TASK REQUIREMENTS: Copy the data exactly, pictures aside.
━━━━━━━━━━━━━━━━━━━━
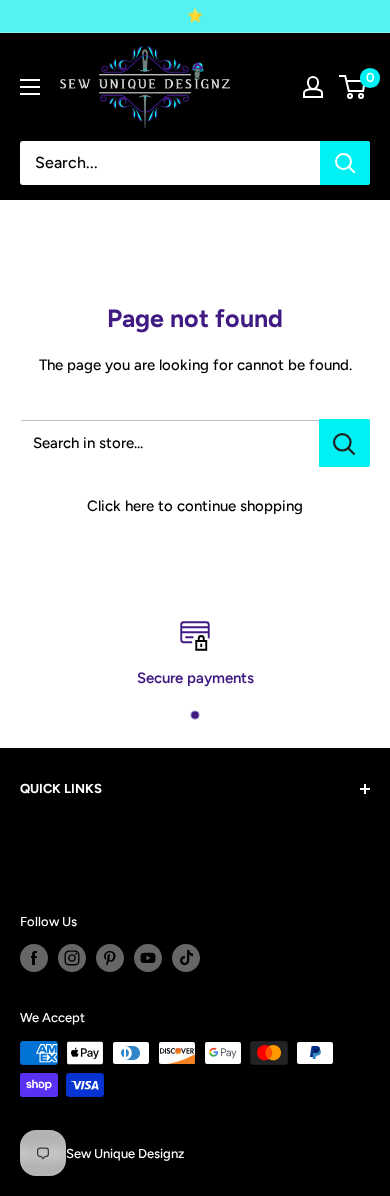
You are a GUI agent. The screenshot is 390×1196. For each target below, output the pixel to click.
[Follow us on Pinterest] (110, 958)
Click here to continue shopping (195, 506)
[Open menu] (30, 87)
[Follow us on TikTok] (186, 958)
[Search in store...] (344, 443)
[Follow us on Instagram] (72, 958)
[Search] (345, 163)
━━━━━━━━━━━━━━━━━━━━
WRITTEN ANSWER:
You are a GUI agent. The screenshot is 390×1196. For each target below, output the pixel to click.
[Follow us on Pinterest] (110, 958)
Click here to continue shopping (195, 506)
[Open menu] (30, 87)
[Follow us on TikTok] (186, 958)
[Search in store...] (344, 443)
[Follow us on Instagram] (72, 958)
[Search] (345, 163)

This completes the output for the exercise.